» **INPUT FOR THIS TASK**
○ ○ ○

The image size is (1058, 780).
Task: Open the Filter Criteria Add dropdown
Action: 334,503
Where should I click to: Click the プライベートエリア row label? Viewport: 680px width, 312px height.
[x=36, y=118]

○ ○ ○

Set down the lines above exactly as written. Begin at the line containing "Where should I" and stop after the last line.

» **RESULT OF THIS TASK**
Where should I click to: Click the プライベートエリア row label? Viewport: 680px width, 312px height.
[x=36, y=118]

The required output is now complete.